> **What is expected**
Retype, exactly and only, each line from the one containing "You are a computer-use" to the end of the records below.

(Collected data entries)
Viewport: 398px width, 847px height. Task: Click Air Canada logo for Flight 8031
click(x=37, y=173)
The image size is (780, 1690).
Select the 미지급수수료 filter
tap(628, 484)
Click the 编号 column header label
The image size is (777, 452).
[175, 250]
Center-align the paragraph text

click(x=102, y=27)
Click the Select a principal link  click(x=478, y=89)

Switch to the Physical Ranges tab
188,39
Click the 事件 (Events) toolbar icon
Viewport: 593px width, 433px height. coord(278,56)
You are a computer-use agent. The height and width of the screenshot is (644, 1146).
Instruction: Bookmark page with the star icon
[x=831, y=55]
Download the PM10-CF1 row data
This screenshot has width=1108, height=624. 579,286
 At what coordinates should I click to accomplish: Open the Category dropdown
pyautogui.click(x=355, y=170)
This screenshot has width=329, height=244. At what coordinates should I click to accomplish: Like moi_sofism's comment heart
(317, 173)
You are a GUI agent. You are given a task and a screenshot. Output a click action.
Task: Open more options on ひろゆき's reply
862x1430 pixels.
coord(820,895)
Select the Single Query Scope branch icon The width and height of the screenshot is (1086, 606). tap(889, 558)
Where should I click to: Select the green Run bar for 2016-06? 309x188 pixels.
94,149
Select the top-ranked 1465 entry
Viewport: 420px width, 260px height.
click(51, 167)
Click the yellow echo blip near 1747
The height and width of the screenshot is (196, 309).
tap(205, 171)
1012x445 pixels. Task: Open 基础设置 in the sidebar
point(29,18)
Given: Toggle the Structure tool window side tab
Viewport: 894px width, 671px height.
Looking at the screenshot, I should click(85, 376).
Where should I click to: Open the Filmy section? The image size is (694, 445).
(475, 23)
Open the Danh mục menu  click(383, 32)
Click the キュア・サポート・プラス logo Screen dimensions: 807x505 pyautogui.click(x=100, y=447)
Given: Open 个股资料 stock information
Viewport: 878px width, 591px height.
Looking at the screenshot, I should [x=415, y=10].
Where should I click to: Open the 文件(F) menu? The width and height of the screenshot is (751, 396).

> **Result below**
You are a computer-use agent. The height and width of the screenshot is (644, 1146).
Instruction: Bookmark page with the star icon
[x=831, y=55]
Download the PM10-CF1 row data
This screenshot has width=1108, height=624. 579,286
 At what coordinates should I click to accomplish: Open the Category dropdown
pyautogui.click(x=355, y=170)
This screenshot has width=329, height=244. At what coordinates should I click to accomplish: Like moi_sofism's comment heart
(317, 173)
You are a GUI agent. You are given a task and a screenshot. Output a click action.
Task: Open more options on ひろゆき's reply
862x1430 pixels.
coord(820,895)
Select the Single Query Scope branch icon The width and height of the screenshot is (1086, 606). tap(889, 558)
Where should I click to: Select the green Run bar for 2016-06? 309x188 pixels.
94,149
Select the top-ranked 1465 entry
Viewport: 420px width, 260px height.
click(51, 167)
Click the yellow echo blip near 1747
The height and width of the screenshot is (196, 309).
tap(205, 171)
1012x445 pixels. Task: Open 基础设置 in the sidebar
point(29,18)
Given: Toggle the Structure tool window side tab
Viewport: 894px width, 671px height.
Looking at the screenshot, I should click(85, 376).
Where should I click to: Open the Filmy section? The image size is (694, 445).
(475, 23)
Open the Danh mục menu  click(383, 32)
Click the キュア・サポート・プラス logo Screen dimensions: 807x505 pyautogui.click(x=100, y=447)
Given: Open 个股资料 stock information
Viewport: 878px width, 591px height.
Looking at the screenshot, I should [x=415, y=10].
Where should I click to: Open the 文件(F) menu? The width and height of the screenshot is (751, 396).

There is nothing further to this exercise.